> TEXT BLOCK
Scientific classification
- Kingdom: Animalia
- Phylum: Chordata
- Class: Reptilia
- Order: Squamata
- Family: Scincidae
- Genus: Plestiodon
- Species: P. multivirgatus
- Binomial name: Plestiodon multivirgatus Hallowell, 1857
- Synonyms: Plestiodon multivirgatum Hallowell, 1857; Eumeces multivirgatus — Cope, 1875; Eumeces gaigeae Taylor, 1935; Eumeces multivirgatus gaigeae — Lowe, 1955; Eumeces multivirgatus — Stebbins, 1985; Plestiodon multivirgatus — Schmitz et al., 2004;

= Plestiodon multivirgatus =

- Genus: Plestiodon
- Species: multivirgatus
- Authority: Hallowell, 1857
- Conservation status: LC
- Synonyms: Plestiodon multivirgatum Hallowell, 1857, Eumeces multivirgatus , — Cope, 1875, Eumeces gaigeae , Taylor, 1935, Eumeces multivirgatus gaigeae — Lowe, 1955, Eumeces multivirgatus , — Stebbins, 1985, Plestiodon multivirgatus , — Schmitz et al., 2004

Species of lizard

Plestiodon multivirgatus, commonly known as the many-lined skink, the northern many-lined skink, or the variable skink, is a medium-sized species of lizard, a member of the North American skink genus Plestiodon in the family Scincidae. The species is native to the western United States.

==Taxonomy==
The taxonomy of this species is somewhat unclear, even amongst researchers. Most commonly, two subspecies are recognized:
- P. m. multivirgatus (Hallowell, 1857) – northern many-lined skink
- P. m. epipleurotus (Cope, 1880) – variable skink

The latter is sometimes treated as a separate species Plestiodon epipleurotus or Plestiodon gaigeae (Taylor, 1935), or given as the subspecies P. m. gaigeae. These last two scientific names are in honor of American herpetologist Helen Beulah Thompson Gaige (1890-1976) of the University of Michigan.

> MATERIAL SUPPLIED
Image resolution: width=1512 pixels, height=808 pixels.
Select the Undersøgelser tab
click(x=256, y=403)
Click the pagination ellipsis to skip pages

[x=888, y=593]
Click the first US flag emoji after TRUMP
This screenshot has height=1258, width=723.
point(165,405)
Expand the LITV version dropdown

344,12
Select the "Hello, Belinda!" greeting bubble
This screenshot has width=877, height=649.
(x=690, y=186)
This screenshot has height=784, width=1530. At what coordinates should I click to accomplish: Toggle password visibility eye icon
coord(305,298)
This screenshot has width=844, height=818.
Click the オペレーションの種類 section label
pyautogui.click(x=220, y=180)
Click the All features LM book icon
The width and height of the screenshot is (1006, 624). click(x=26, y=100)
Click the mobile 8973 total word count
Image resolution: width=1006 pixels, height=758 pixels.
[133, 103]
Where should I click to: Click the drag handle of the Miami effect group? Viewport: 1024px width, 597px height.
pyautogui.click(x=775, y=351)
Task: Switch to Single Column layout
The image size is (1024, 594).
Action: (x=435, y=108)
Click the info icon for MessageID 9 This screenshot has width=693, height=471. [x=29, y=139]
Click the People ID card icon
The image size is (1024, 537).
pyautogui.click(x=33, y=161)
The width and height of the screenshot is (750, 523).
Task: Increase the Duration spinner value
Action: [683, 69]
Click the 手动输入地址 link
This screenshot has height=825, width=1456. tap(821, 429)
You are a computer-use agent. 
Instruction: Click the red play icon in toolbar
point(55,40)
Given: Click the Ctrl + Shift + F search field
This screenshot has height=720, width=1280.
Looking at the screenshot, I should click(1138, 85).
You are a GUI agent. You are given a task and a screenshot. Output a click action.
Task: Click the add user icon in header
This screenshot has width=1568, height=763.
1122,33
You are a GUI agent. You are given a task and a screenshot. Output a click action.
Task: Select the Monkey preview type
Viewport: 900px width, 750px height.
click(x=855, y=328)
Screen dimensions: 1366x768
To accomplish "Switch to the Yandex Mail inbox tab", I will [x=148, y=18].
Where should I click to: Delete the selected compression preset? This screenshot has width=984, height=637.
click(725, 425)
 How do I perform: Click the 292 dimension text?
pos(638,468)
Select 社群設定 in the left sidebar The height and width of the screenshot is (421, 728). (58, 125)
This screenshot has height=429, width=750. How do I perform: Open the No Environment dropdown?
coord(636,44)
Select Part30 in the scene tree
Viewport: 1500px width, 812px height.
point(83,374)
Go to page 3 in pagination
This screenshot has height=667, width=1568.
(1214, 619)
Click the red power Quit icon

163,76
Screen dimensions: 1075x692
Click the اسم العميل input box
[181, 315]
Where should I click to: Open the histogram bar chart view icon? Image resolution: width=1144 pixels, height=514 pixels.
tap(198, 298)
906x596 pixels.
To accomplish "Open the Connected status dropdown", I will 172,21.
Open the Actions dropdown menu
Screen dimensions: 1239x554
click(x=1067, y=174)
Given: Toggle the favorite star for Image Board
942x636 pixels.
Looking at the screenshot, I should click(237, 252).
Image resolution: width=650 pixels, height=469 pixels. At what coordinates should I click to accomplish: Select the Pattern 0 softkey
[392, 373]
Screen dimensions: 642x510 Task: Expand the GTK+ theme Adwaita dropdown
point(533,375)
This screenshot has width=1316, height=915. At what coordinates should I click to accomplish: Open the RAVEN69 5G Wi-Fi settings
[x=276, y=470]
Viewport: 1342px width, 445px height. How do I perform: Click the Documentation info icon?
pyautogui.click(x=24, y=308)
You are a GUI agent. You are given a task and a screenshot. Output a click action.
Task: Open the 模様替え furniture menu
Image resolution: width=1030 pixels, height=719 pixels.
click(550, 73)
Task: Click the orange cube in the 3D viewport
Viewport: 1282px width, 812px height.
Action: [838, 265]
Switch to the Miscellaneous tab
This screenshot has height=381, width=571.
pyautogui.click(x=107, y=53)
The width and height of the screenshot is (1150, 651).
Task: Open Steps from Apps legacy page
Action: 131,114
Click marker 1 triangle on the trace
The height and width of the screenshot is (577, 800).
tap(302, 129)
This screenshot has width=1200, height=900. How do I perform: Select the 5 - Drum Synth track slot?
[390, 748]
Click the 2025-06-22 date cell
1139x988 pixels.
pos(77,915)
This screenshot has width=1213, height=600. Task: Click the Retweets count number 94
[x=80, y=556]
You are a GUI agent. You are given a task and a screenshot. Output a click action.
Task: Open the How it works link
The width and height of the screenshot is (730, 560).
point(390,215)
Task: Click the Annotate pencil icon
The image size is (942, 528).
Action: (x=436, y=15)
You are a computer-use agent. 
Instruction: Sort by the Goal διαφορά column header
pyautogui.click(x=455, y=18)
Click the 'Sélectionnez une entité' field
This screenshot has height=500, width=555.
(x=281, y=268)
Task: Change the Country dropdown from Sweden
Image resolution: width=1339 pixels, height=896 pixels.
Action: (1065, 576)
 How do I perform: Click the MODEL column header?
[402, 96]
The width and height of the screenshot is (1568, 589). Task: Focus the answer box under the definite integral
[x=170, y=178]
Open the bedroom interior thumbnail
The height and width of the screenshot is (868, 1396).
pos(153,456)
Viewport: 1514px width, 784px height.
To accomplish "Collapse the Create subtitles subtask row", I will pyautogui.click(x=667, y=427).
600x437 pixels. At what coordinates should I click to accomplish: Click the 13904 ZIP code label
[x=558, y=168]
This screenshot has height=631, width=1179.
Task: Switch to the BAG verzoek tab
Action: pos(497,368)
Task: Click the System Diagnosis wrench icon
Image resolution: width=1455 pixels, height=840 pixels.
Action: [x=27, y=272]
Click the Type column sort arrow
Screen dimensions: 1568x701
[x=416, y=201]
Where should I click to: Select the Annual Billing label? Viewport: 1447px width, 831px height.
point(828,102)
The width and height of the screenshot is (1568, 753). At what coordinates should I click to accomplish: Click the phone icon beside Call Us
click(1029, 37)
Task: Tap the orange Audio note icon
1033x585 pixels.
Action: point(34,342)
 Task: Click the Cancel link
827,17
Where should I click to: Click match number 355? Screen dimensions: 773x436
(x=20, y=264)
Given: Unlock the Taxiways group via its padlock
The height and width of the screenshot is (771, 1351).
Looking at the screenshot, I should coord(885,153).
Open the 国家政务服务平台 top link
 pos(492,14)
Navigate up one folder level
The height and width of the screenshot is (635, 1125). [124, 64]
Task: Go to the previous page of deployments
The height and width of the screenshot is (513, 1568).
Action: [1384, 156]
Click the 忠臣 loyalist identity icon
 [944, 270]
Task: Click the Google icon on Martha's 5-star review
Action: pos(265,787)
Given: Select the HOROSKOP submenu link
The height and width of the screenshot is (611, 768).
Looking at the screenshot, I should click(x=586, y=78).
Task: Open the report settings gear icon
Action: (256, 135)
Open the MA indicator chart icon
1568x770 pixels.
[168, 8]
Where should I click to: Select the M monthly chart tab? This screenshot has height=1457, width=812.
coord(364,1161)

> PROBLEM DESCRIPTION
Translate into Spanish this sentence from the text on the many-lined skink: "The taxonomy of this species is somewhat unclear, even amongst researchers."

> RESPONSE
La taxonomía de esta especie es algo confusa, incluso entre los investigadores.